Given problem
In the data below, copy the part that opens with the line containing "Viewport: 1920px width, 1048px height." and closes with the line containing "point(642,428)", swapping "scrollbar" for "scroll bar" and leaving everything else unchanged.

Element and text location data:
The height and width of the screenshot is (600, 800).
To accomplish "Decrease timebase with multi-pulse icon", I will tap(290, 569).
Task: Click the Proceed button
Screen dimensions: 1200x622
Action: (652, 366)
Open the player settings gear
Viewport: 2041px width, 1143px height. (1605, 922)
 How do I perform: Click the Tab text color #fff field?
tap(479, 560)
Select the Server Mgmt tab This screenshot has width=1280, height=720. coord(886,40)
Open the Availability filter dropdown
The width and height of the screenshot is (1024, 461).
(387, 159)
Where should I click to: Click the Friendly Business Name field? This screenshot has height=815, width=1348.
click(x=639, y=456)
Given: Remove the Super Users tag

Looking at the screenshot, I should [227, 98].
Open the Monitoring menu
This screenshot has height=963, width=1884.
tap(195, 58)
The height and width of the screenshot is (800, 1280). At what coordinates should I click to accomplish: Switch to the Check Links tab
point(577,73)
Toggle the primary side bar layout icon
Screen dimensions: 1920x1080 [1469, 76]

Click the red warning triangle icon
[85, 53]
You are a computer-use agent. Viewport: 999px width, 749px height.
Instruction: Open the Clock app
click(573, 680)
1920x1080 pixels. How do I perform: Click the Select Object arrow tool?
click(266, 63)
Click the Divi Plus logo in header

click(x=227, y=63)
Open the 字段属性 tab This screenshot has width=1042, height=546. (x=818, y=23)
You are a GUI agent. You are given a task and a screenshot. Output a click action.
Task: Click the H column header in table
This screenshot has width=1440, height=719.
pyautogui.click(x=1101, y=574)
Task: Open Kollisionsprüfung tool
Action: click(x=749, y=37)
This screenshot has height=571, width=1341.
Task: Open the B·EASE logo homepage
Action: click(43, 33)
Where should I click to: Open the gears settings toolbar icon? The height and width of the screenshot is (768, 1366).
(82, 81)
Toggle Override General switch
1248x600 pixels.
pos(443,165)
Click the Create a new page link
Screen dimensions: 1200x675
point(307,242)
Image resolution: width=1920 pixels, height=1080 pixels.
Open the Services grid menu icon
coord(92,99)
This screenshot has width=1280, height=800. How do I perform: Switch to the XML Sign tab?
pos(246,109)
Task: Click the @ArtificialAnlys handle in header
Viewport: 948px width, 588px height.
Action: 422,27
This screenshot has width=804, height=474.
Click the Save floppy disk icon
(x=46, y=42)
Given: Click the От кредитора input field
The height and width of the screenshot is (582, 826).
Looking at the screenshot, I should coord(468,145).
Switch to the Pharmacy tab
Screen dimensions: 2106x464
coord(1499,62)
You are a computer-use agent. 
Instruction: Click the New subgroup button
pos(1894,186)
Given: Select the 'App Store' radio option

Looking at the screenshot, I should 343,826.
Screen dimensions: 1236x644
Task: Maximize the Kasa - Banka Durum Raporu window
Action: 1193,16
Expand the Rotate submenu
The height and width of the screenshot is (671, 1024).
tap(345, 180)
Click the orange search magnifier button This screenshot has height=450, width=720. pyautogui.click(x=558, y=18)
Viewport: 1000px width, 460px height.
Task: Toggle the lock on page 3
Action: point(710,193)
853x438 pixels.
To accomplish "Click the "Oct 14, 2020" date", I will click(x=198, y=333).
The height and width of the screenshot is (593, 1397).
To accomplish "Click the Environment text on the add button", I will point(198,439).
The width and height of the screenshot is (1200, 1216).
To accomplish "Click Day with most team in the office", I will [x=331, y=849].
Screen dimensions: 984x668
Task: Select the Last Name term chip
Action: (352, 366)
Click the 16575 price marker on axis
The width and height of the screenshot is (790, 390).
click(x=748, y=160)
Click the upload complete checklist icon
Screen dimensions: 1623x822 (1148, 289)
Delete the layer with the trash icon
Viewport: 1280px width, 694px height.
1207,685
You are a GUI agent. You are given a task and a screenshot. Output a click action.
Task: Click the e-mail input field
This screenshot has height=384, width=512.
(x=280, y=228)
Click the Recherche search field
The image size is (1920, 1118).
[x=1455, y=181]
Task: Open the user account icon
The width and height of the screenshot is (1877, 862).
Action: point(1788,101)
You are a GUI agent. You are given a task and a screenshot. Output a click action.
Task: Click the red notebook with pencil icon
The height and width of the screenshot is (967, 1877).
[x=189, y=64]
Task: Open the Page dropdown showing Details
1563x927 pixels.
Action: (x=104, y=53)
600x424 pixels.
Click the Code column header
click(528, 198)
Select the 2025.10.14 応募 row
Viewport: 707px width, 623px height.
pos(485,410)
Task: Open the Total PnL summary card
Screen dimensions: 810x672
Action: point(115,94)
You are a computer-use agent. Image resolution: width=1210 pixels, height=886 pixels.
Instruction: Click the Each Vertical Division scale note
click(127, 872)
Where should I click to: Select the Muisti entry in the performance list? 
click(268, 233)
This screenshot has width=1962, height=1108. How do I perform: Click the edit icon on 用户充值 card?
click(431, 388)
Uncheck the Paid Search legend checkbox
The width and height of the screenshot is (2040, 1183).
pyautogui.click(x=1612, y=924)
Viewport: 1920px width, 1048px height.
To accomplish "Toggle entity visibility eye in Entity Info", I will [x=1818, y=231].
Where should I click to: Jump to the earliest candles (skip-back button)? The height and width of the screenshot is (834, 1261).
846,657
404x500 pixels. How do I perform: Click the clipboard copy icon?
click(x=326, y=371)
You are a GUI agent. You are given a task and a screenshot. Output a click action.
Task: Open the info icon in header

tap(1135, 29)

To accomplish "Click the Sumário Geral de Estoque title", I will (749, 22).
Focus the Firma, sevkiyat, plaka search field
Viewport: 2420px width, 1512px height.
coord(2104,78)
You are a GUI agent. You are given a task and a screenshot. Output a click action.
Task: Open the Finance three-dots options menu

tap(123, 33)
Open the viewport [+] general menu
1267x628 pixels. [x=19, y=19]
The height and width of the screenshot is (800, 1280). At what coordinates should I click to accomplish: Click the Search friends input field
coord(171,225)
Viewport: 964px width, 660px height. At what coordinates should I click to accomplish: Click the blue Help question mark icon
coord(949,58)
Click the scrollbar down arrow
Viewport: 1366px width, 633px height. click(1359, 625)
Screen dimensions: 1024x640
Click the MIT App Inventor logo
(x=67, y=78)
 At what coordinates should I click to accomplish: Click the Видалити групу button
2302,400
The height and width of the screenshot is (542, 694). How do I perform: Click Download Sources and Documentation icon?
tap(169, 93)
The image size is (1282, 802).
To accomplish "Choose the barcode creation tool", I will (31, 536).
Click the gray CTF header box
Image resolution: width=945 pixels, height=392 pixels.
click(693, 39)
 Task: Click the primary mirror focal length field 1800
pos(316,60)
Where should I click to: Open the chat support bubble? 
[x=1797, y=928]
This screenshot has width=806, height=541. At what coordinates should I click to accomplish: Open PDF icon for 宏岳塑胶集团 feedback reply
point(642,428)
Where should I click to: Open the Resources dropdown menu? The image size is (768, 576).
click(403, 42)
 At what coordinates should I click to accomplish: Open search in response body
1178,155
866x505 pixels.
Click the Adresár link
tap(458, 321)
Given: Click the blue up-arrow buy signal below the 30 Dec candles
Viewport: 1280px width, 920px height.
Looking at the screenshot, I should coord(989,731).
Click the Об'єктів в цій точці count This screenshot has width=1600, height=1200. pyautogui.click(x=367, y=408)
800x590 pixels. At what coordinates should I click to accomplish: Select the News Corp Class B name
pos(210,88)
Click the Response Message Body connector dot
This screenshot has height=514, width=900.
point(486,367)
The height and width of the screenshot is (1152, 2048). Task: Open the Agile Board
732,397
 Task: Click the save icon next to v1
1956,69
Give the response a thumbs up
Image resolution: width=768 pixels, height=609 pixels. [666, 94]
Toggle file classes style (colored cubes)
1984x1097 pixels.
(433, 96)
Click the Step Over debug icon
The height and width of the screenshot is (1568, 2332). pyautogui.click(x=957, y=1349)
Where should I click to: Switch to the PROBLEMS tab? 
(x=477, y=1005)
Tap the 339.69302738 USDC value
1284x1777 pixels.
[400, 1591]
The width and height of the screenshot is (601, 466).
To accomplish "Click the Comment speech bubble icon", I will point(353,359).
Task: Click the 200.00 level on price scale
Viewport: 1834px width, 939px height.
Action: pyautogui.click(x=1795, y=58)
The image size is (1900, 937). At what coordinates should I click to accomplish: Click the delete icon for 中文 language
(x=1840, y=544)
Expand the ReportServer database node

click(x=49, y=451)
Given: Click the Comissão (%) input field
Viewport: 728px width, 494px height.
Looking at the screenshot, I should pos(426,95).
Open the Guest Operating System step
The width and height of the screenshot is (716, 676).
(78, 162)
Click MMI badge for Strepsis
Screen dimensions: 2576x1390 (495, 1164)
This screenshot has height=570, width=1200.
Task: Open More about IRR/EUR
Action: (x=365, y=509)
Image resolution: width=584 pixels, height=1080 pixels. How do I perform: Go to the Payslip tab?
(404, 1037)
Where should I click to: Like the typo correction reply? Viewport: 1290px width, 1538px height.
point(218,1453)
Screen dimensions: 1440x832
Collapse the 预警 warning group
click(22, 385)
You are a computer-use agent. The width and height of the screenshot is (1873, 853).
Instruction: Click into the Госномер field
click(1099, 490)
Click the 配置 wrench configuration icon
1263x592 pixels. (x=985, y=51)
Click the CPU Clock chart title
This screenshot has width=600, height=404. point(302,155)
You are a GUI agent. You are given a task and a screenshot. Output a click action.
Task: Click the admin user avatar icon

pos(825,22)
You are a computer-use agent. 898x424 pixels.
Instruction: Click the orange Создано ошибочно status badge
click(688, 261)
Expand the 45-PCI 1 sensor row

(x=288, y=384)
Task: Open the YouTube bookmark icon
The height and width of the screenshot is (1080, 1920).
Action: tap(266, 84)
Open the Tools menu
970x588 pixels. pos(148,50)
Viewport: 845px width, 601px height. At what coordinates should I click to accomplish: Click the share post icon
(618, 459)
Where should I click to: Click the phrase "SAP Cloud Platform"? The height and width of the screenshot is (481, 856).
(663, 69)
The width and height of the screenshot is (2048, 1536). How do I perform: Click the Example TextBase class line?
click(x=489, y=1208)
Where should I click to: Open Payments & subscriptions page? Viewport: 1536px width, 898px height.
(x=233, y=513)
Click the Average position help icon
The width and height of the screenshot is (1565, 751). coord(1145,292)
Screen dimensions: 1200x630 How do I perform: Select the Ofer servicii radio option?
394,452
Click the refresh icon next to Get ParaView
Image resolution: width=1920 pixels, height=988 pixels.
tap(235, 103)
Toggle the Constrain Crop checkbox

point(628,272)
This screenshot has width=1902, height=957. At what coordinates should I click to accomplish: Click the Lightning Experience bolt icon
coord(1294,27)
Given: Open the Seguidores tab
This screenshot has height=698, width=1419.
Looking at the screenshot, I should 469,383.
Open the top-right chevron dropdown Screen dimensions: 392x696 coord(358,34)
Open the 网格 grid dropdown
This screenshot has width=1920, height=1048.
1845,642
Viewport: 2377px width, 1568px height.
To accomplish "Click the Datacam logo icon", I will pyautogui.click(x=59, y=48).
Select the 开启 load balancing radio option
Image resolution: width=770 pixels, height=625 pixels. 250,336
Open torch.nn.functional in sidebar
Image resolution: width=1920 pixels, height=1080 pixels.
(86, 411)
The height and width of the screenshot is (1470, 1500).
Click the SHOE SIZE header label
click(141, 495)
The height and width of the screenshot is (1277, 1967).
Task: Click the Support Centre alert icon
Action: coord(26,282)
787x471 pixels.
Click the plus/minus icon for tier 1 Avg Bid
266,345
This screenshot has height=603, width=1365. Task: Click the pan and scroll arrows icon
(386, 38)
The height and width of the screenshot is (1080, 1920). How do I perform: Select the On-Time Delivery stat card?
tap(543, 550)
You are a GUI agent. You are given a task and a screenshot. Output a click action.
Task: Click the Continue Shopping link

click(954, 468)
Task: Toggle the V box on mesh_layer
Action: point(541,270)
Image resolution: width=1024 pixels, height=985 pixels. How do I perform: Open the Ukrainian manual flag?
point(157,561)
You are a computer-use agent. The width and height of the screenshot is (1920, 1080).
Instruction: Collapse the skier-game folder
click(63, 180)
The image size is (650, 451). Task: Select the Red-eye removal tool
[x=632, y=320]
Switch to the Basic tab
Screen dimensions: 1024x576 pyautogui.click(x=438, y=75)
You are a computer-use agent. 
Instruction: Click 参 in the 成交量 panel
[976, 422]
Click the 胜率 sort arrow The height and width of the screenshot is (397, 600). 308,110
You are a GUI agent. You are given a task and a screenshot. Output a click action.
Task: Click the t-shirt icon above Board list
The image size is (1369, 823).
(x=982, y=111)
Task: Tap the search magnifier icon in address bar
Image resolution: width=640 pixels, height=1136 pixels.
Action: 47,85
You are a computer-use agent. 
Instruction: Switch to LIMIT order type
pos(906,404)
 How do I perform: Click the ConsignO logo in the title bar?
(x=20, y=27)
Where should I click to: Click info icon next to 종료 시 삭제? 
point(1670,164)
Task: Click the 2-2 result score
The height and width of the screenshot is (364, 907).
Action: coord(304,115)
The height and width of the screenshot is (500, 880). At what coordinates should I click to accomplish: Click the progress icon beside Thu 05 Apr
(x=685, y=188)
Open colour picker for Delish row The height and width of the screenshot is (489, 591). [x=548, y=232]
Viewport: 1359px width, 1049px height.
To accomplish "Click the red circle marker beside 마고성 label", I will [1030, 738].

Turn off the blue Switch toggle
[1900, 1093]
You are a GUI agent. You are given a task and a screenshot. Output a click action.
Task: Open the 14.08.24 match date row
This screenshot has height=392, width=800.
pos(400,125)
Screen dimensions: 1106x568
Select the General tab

Completed task
Viewport: 1920px width, 1048px height.
To accomplish "Toggle entity visibility eye in Entity Info", I will [x=1818, y=231].
Where should I click to: Jump to the earliest candles (skip-back button)? The height and width of the screenshot is (834, 1261).
846,657
404x500 pixels. How do I perform: Click the clipboard copy icon?
click(x=326, y=371)
You are a GUI agent. You are given a task and a screenshot. Output a click action.
Task: Open the info icon in header

tap(1135, 29)

To accomplish "Click the Sumário Geral de Estoque title", I will (749, 22).
Focus the Firma, sevkiyat, plaka search field
Viewport: 2420px width, 1512px height.
coord(2104,78)
You are a GUI agent. You are given a task and a screenshot. Output a click action.
Task: Open the Finance three-dots options menu

tap(123, 33)
Open the viewport [+] general menu
1267x628 pixels. [x=19, y=19]
The height and width of the screenshot is (800, 1280). At what coordinates should I click to accomplish: Click the Search friends input field
coord(171,225)
Viewport: 964px width, 660px height. At what coordinates should I click to accomplish: Click the blue Help question mark icon
coord(949,58)
Click the scroll bar down arrow
Viewport: 1366px width, 633px height. click(1359, 625)
Screen dimensions: 1024x640
Click the MIT App Inventor logo
(x=67, y=78)
 At what coordinates should I click to accomplish: Click the Видалити групу button
2302,400
The height and width of the screenshot is (542, 694). How do I perform: Click Download Sources and Documentation icon?
tap(169, 93)
The image size is (1282, 802).
To accomplish "Choose the barcode creation tool", I will (31, 536).
Click the gray CTF header box
Image resolution: width=945 pixels, height=392 pixels.
click(693, 39)
 Task: Click the primary mirror focal length field 1800
pos(316,60)
Where should I click to: Open the chat support bubble? 
[x=1797, y=928]
This screenshot has width=806, height=541. At what coordinates should I click to accomplish: Open PDF icon for 宏岳塑胶集团 feedback reply
point(642,428)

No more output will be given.